Data for review below:

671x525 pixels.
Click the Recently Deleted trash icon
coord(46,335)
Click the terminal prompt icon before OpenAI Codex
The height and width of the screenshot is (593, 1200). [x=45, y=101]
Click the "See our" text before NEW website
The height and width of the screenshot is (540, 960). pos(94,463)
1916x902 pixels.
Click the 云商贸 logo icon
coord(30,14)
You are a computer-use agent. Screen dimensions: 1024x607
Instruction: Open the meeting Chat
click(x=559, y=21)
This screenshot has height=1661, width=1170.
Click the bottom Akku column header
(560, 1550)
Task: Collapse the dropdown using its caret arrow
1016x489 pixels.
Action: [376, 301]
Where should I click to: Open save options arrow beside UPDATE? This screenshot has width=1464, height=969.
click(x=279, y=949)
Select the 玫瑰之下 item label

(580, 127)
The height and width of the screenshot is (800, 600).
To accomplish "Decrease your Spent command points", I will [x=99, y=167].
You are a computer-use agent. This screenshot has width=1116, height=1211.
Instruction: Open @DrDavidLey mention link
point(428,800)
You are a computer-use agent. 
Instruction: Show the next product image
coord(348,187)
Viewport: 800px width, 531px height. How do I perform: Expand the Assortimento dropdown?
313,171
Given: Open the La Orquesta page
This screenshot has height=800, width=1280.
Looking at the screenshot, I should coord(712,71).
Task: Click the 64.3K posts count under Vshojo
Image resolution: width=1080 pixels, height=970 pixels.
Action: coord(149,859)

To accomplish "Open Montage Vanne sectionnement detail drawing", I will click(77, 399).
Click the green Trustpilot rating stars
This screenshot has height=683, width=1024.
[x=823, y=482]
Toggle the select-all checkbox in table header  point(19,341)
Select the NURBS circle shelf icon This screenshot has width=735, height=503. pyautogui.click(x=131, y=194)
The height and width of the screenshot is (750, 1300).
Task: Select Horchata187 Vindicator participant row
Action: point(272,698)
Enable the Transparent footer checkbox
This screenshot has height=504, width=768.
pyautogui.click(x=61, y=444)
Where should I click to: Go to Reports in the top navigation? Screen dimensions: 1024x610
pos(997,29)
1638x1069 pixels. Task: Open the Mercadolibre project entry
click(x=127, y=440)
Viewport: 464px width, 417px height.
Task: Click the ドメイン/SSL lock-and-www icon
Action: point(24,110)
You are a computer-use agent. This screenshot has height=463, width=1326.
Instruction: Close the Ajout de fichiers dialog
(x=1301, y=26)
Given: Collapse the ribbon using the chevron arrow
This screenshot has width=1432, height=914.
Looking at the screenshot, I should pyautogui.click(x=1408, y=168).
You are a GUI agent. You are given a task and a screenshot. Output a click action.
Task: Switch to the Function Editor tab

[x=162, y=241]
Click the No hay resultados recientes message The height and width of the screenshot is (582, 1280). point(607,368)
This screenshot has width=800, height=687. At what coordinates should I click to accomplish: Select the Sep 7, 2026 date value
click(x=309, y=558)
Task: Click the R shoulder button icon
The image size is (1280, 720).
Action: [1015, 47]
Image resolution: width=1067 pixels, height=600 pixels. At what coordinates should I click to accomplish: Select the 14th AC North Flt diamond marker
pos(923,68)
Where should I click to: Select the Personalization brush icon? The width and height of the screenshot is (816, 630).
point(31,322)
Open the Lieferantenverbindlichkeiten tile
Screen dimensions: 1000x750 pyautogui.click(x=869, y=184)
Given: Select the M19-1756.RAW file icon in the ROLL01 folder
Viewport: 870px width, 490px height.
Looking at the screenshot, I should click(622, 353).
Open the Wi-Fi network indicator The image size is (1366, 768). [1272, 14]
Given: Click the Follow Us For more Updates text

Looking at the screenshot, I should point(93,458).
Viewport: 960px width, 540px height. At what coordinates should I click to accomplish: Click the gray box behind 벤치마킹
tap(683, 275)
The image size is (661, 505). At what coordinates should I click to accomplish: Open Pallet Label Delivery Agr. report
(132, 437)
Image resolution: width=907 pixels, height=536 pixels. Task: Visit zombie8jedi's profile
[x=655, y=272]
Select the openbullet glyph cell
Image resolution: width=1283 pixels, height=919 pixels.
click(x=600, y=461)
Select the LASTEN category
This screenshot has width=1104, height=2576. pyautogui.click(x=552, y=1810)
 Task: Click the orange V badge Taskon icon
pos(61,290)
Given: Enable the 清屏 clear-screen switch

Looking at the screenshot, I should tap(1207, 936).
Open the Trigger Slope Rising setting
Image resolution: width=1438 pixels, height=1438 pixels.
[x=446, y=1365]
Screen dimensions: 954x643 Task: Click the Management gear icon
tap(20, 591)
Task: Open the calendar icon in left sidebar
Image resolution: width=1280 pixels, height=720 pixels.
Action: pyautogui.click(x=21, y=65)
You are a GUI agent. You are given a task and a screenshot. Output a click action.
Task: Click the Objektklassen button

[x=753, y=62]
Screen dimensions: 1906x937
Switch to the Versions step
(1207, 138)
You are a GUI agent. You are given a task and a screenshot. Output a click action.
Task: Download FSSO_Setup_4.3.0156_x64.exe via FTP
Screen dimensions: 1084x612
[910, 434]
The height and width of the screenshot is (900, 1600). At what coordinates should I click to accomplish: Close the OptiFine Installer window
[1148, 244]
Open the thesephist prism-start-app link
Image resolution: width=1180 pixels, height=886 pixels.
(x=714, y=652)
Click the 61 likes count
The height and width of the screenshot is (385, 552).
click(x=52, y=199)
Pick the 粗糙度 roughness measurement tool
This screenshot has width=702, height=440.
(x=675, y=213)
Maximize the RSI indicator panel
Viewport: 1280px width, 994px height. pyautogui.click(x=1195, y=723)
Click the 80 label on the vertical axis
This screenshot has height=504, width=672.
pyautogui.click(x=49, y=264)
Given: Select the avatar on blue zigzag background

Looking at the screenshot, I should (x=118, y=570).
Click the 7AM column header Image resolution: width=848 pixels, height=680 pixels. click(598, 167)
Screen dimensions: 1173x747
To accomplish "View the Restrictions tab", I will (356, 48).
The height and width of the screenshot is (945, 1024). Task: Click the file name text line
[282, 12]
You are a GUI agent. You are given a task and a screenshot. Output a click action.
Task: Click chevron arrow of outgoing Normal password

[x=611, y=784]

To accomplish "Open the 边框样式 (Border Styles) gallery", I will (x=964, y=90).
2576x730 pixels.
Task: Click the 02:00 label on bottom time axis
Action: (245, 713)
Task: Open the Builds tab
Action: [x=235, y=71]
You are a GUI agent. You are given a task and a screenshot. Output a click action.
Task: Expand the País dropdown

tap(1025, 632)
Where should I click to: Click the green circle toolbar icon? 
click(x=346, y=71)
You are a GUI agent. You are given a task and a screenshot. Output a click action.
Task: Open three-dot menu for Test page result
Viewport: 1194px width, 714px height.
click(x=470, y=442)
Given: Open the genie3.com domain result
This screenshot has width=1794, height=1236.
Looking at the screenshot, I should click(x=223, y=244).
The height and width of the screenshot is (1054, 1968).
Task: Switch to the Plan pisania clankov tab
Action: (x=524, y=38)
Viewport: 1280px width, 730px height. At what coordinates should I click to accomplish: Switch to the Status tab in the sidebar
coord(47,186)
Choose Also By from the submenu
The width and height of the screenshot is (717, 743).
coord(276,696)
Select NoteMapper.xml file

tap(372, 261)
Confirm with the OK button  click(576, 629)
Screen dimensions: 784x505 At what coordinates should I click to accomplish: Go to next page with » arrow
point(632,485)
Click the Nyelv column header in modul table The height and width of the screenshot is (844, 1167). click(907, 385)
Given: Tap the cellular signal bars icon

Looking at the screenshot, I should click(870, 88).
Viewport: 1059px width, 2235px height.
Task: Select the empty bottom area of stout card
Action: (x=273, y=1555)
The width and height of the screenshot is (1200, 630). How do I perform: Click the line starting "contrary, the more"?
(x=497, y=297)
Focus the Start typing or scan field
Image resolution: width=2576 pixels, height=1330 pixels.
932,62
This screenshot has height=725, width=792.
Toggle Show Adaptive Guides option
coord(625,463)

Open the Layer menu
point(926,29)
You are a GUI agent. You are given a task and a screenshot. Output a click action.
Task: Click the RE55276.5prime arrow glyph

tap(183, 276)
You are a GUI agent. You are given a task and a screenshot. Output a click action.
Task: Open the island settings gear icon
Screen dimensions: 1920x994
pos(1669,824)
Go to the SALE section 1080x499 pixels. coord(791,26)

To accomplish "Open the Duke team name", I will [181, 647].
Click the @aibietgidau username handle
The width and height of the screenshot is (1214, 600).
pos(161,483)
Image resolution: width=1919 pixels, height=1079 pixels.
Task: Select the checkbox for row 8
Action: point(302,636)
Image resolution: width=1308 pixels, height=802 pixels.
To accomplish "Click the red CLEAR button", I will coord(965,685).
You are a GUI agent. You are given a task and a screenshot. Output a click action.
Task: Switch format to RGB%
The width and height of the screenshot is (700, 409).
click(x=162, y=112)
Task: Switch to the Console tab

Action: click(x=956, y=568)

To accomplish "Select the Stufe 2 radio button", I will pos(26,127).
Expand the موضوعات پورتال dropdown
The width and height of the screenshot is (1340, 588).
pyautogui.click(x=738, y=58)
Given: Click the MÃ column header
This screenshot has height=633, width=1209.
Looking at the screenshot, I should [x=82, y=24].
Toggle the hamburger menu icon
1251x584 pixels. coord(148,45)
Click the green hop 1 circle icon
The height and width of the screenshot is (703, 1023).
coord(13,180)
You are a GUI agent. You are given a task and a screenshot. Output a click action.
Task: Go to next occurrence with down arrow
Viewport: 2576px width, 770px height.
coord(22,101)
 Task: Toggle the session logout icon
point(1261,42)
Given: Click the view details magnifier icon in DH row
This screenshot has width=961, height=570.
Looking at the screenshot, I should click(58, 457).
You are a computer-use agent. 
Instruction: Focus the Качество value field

End of Data for review.

**Assignment**
Nothing beyond the line that contains "Toggle the select-all" belongs in the answer; reproduce the entries exactly from their first line through it.

**Task response**
671x525 pixels.
Click the Recently Deleted trash icon
coord(46,335)
Click the terminal prompt icon before OpenAI Codex
The height and width of the screenshot is (593, 1200). [x=45, y=101]
Click the "See our" text before NEW website
The height and width of the screenshot is (540, 960). pos(94,463)
1916x902 pixels.
Click the 云商贸 logo icon
coord(30,14)
You are a computer-use agent. Screen dimensions: 1024x607
Instruction: Open the meeting Chat
click(x=559, y=21)
This screenshot has height=1661, width=1170.
Click the bottom Akku column header
(560, 1550)
Task: Collapse the dropdown using its caret arrow
1016x489 pixels.
Action: [376, 301]
Where should I click to: Open save options arrow beside UPDATE? This screenshot has width=1464, height=969.
click(x=279, y=949)
Select the 玫瑰之下 item label

(580, 127)
The height and width of the screenshot is (800, 600).
To accomplish "Decrease your Spent command points", I will [x=99, y=167].
You are a computer-use agent. This screenshot has width=1116, height=1211.
Instruction: Open @DrDavidLey mention link
point(428,800)
You are a computer-use agent. 
Instruction: Show the next product image
coord(348,187)
Viewport: 800px width, 531px height. How do I perform: Expand the Assortimento dropdown?
313,171
Given: Open the La Orquesta page
This screenshot has height=800, width=1280.
Looking at the screenshot, I should coord(712,71).
Task: Click the 64.3K posts count under Vshojo
Image resolution: width=1080 pixels, height=970 pixels.
Action: coord(149,859)

To accomplish "Open Montage Vanne sectionnement detail drawing", I will click(77, 399).
Click the green Trustpilot rating stars
This screenshot has height=683, width=1024.
[x=823, y=482]
Toggle the select-all checkbox in table header  point(19,341)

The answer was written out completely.